### Work instruction
Pictures must not appear in the copy. Set down exactly the line with "Given: Open the 内容模板 sidebar item" and each line after it through the end of the data below.
━━━ Task input
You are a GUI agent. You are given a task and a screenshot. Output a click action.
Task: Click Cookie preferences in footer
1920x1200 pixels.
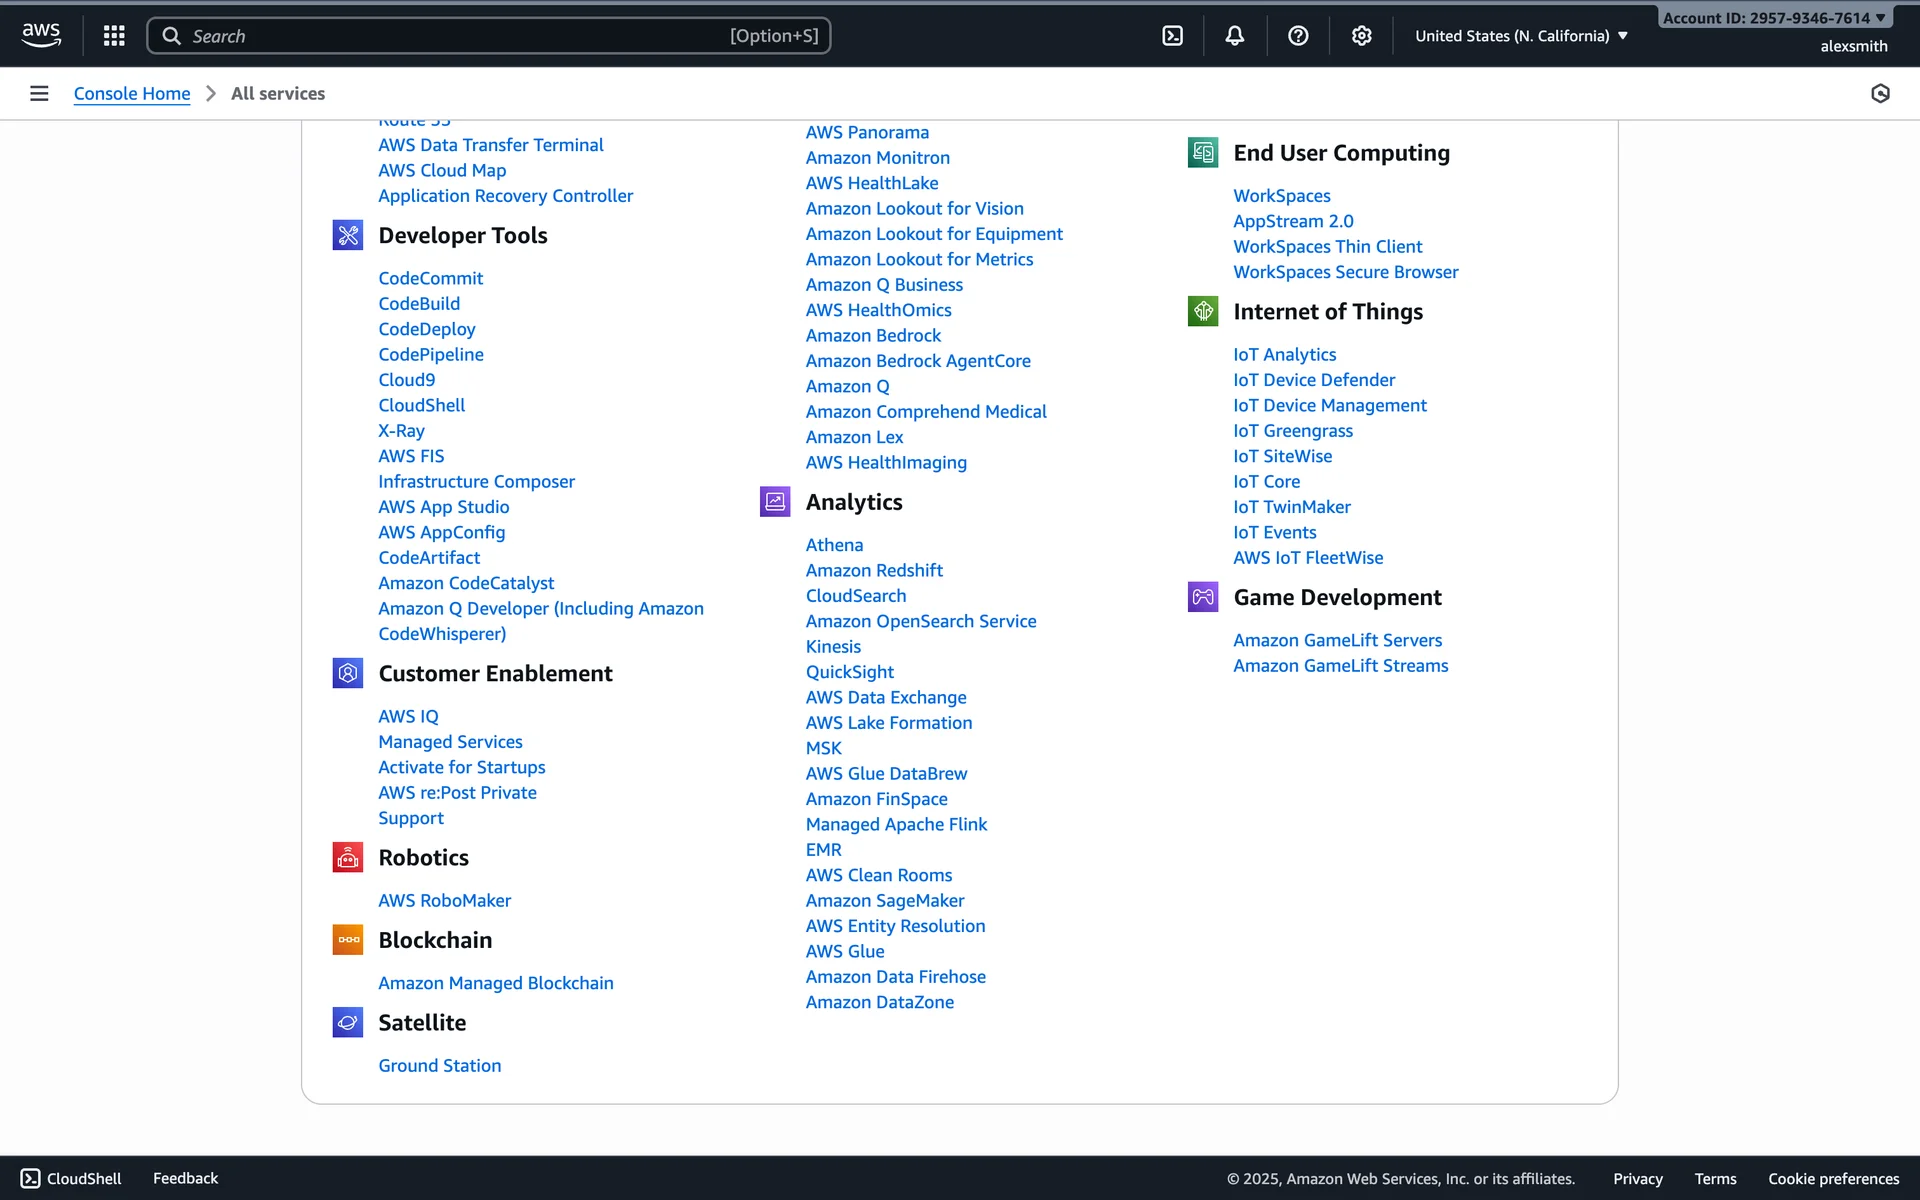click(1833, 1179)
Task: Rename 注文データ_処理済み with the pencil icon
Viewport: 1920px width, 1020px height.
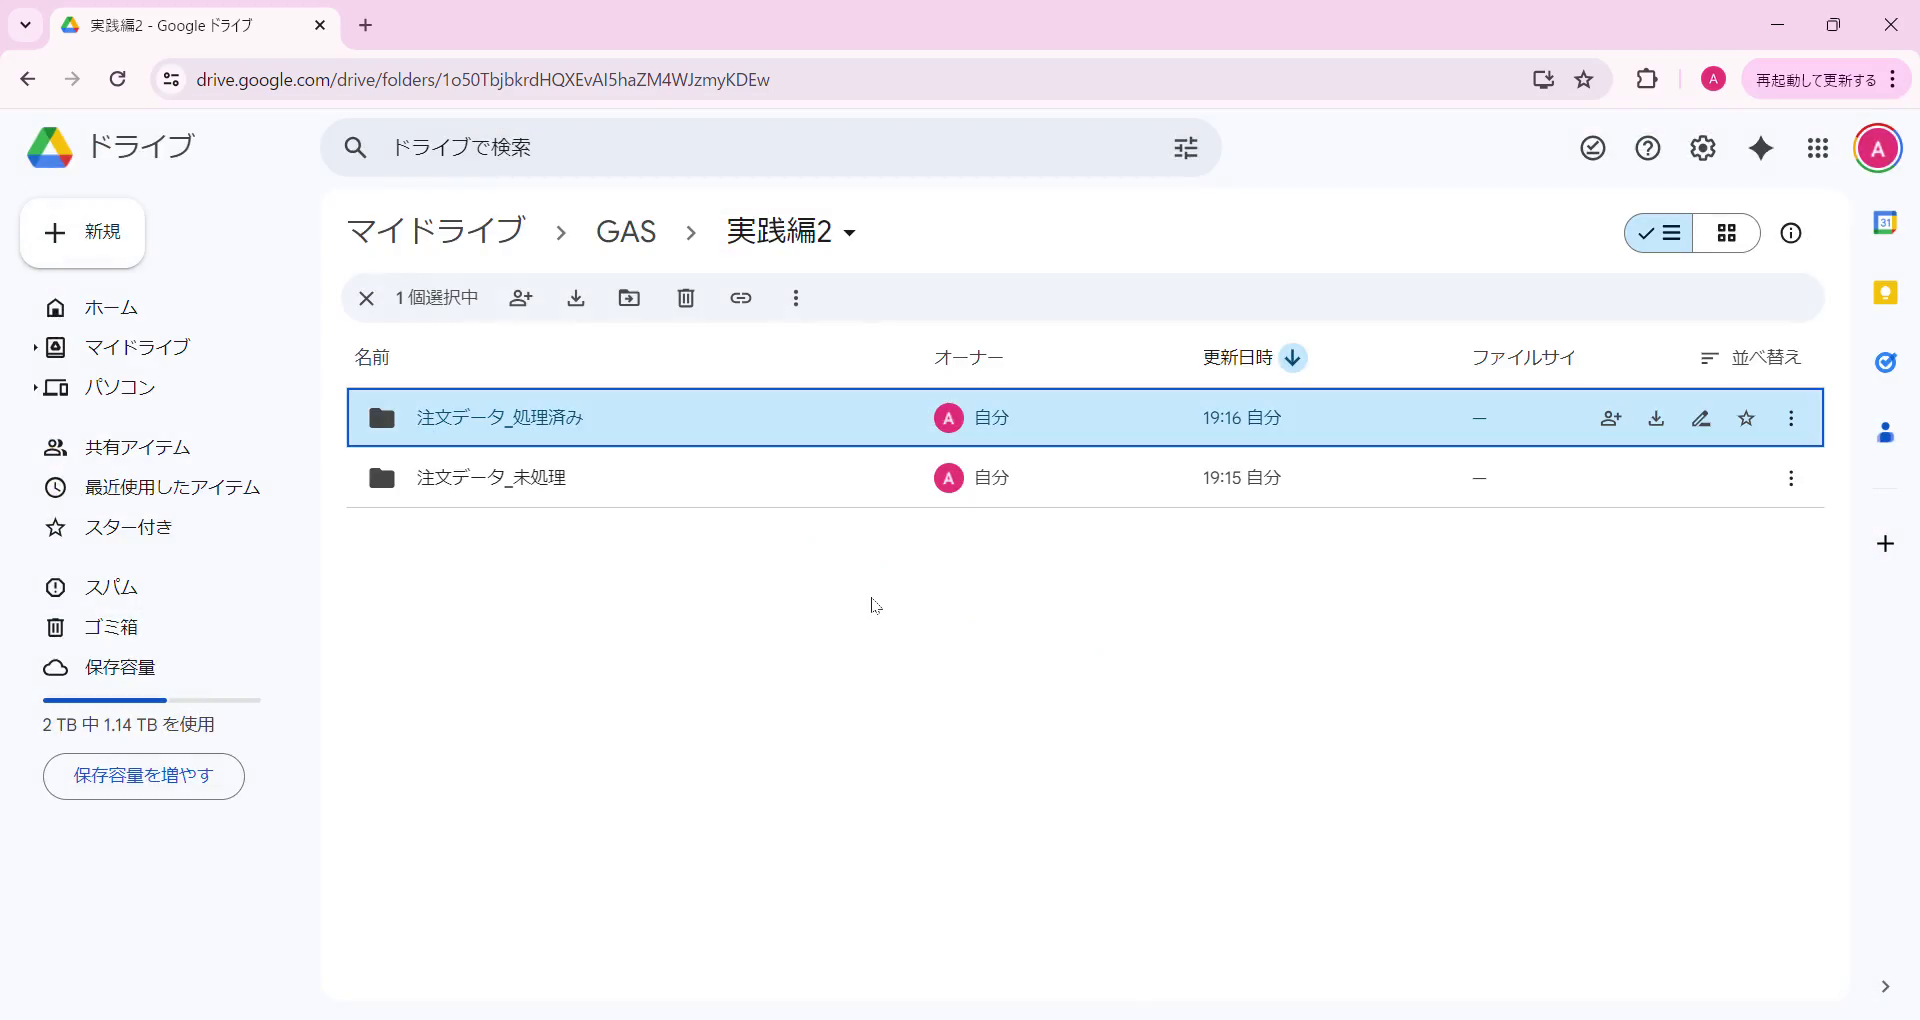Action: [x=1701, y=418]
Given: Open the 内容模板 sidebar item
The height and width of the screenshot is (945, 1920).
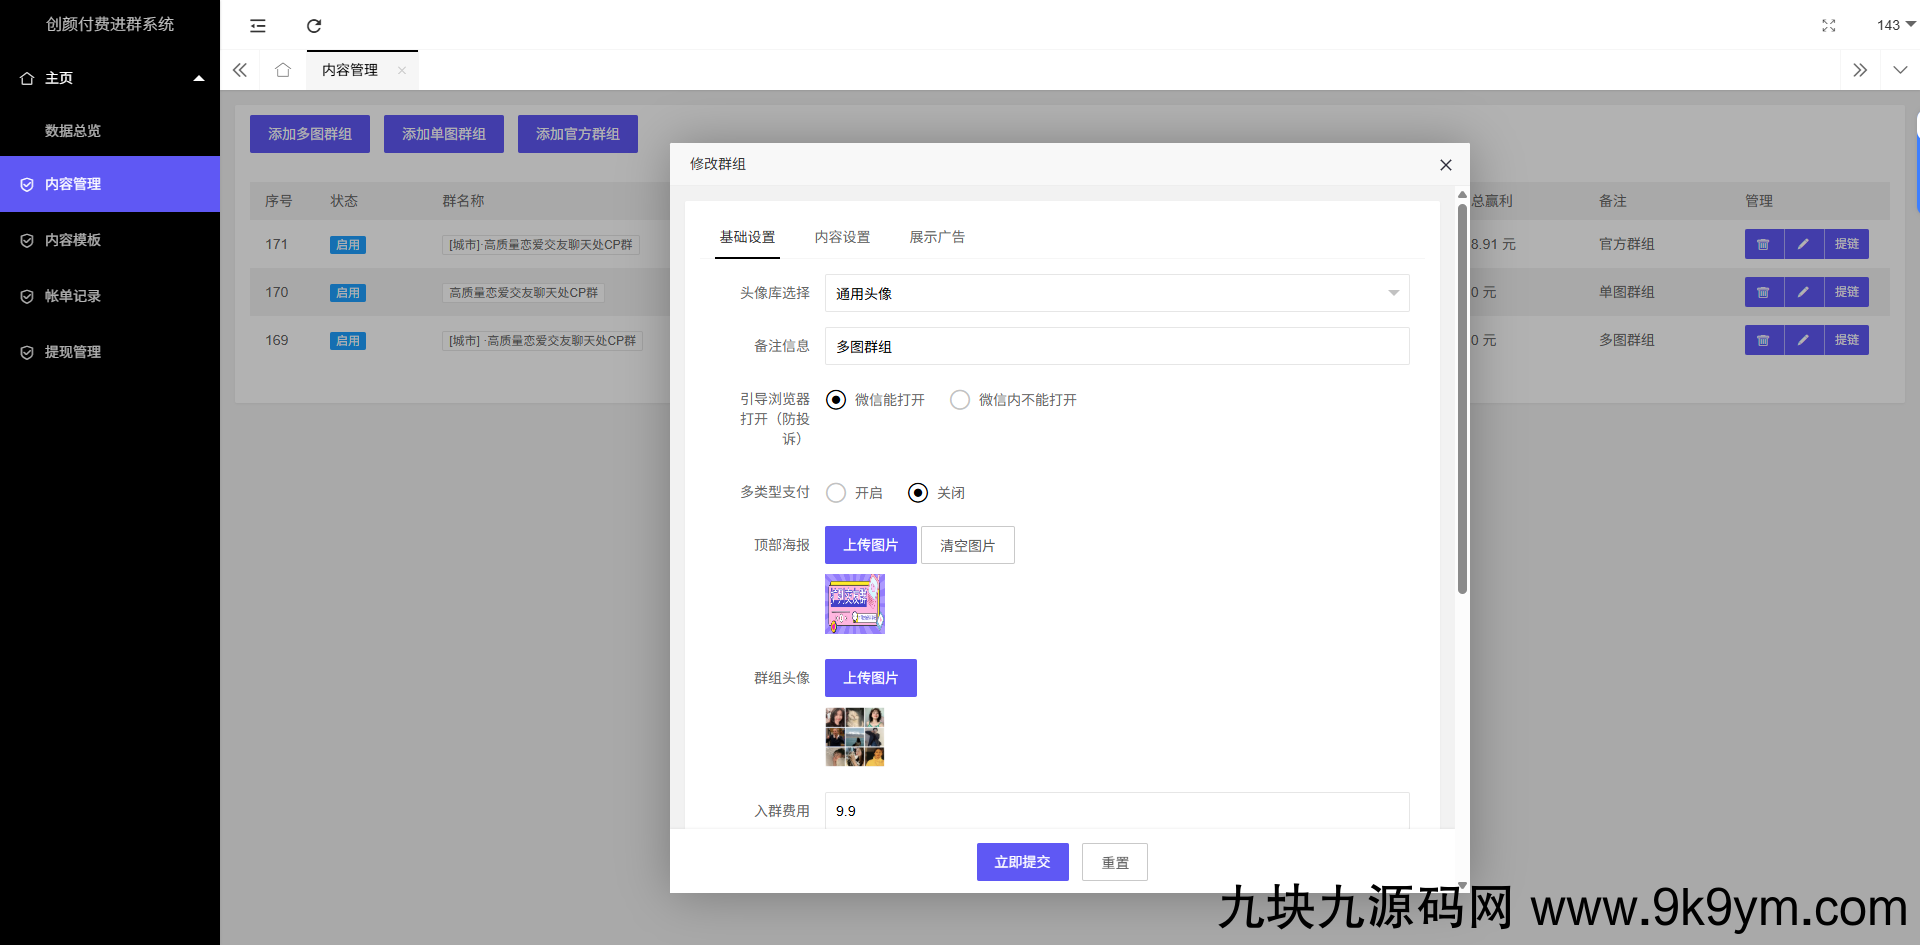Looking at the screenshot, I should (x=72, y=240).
━━━━━━
### Task output
Given: Open the 内容模板 sidebar item
The height and width of the screenshot is (945, 1920).
Looking at the screenshot, I should (x=72, y=240).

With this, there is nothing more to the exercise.